60 BATE À PORTA!
A partir dos últimos anos, passei a refletir sobre as voltas que cumpro em torno ao sol.
Sem perceber a cada ano de existência completamos uma órbita em torno à nossa fonte de luz.
A vida pode parecer curta, mas o percurso não é pequeno.
São 930 milhões de quilômetros. Cada uma.
Se você se acha sedentário, tire esta ideia da cabeça. Estamos viajando a 29,8 km por segundo, o que dá 107 mil por hora. Não é pouco para quem se julga imóvel.
Há mais de cinquenta e nove voltas atrás, eu não acreditava nisto. Nem mesmo na redondeza da terra.
As professoras tentavam em vão explicar-me a coisa, mas minha lógica era inabalável. Pegue uma laranja, professora. Ponha uma formiguinha sobre a casca. Em determinado momento, a formiga vai ficar de patas para cima. Ora, eu não estou de pernas para cima. Nem tenho notícias de que alguém no planeta viva assim. Nem poderia viver. Se a formiga consegue prender-se à laranja, isto é uma habilidade que não temos. Cairíamos no espaço.
Levou algum tempo para cair a ficha. Acho que só me convenci mesmo da esfericidade da terra quando vi as primeiras fotos tiradas por satélites.
Tive parentes que morreram sem acreditar que o homem havia chegado à lua. “Não pode - dizia um velho tio:” -, o céu é dos passarinhos. Sem falar que olho a lua todas as noites e nunca vi ninguém chegar lá”. Convicção é convicção. Ciência é outra coisa.

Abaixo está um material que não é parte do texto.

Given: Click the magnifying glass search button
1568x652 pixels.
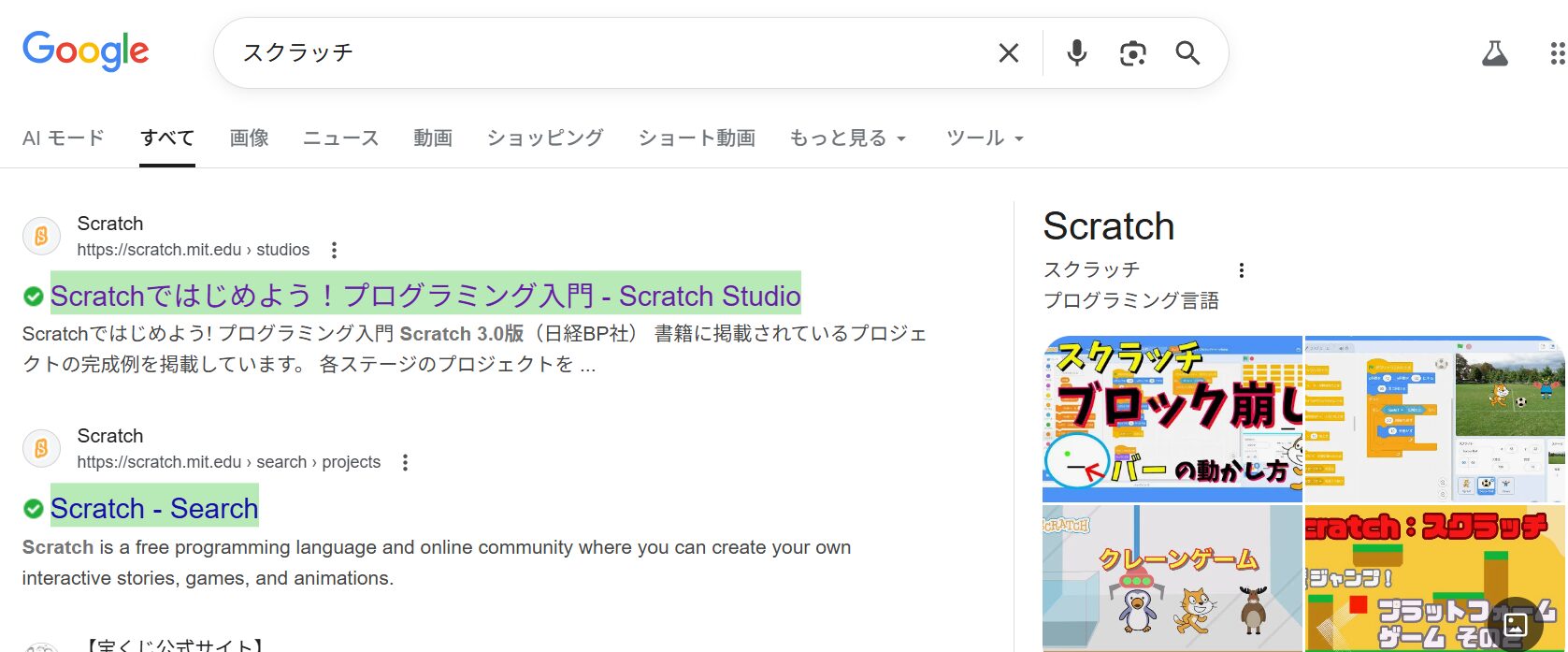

Daqueles dias para cá, já ciente da redondeza da terra, fiz uns poucos trajetos sobre sua crosta. Verdade que ainda hoje me parece plana. Mas deixa pra lá. É só tomar mais de uma garrafa de vinho e ela volta a girar sobre si mesma.
Juro que até já senti, nessas ocasiões, o deslocamento de pedaços de chão.. dizem que o Rio Grande está se afastando de Santa Catarina..
Voltemos ao resfolegar do planetinha em torno ao sol.
As primeiras quarenta voltas foram praticamente sem solavancos. Verdade que aos 30 lembrei-me que nessa idade Napoleão já havia conquistado o Egito e eu sequer organizara meus exércitos. Mas foi um desalento fugaz. Consolei-me lembrando a mim mesmo que meus propósitos não eram os mesmos do corso.
Foi na exata 40ª volta que senti uma desconfortável sensação de não-retorno.
Celebrava com amigos da velha Corporação , meu aniversário, em um aconchegante boteco no interior de Mato Grosso, quando me senti de repente adulto.
Exercera comandos e subordinações e tinha que voltar, agora, a base principal. As ocupações seriam limitadas as decisões politico partidárias.
O girar em torno a terra continuou sem maiores turbulências. Depois de algum tempo, meus parentes próximos “encantaram-se”; solavancos, trombadas mesmo. De repente, eu era conselheiro e não o aconselhado.
A nave, no entanto, continua sua trajetória , inexorável, sem freios.
Os transtornos de percurso começaram nos últimos afélios e periélios.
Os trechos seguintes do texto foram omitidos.